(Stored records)
__________________________________________________
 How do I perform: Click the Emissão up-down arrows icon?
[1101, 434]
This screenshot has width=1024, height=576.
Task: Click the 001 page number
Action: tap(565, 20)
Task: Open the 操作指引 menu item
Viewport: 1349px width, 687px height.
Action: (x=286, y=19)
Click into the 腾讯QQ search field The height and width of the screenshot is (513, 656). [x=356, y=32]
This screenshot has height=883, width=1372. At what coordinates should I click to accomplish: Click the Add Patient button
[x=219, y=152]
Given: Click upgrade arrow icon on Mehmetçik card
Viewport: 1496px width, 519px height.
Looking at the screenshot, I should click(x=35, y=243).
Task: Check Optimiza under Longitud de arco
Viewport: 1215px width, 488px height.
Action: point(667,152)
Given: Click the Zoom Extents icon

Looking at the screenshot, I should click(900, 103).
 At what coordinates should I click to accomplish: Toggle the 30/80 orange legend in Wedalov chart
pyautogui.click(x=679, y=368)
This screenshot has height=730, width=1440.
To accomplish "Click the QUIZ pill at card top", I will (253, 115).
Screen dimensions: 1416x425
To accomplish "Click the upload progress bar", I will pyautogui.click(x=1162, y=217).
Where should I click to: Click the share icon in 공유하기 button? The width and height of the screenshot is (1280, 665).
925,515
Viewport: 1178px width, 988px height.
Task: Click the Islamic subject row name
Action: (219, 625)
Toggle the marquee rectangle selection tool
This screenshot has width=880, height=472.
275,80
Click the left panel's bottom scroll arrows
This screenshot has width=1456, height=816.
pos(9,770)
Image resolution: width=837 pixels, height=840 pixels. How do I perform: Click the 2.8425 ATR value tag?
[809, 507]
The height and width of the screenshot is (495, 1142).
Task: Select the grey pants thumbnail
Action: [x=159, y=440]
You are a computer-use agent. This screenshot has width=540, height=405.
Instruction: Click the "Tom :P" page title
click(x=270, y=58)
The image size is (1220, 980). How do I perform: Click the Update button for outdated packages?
__________________________________________________
• **Task description**
Retype only the lines above between the line with "Click into the" and the line with "Given: Click upgrade", counting those two lines as well, and keep every character as it is.

• **Answer box**
Click into the 腾讯QQ search field The height and width of the screenshot is (513, 656). [x=356, y=32]
This screenshot has height=883, width=1372. At what coordinates should I click to accomplish: Click the Add Patient button
[x=219, y=152]
Given: Click upgrade arrow icon on Mehmetçik card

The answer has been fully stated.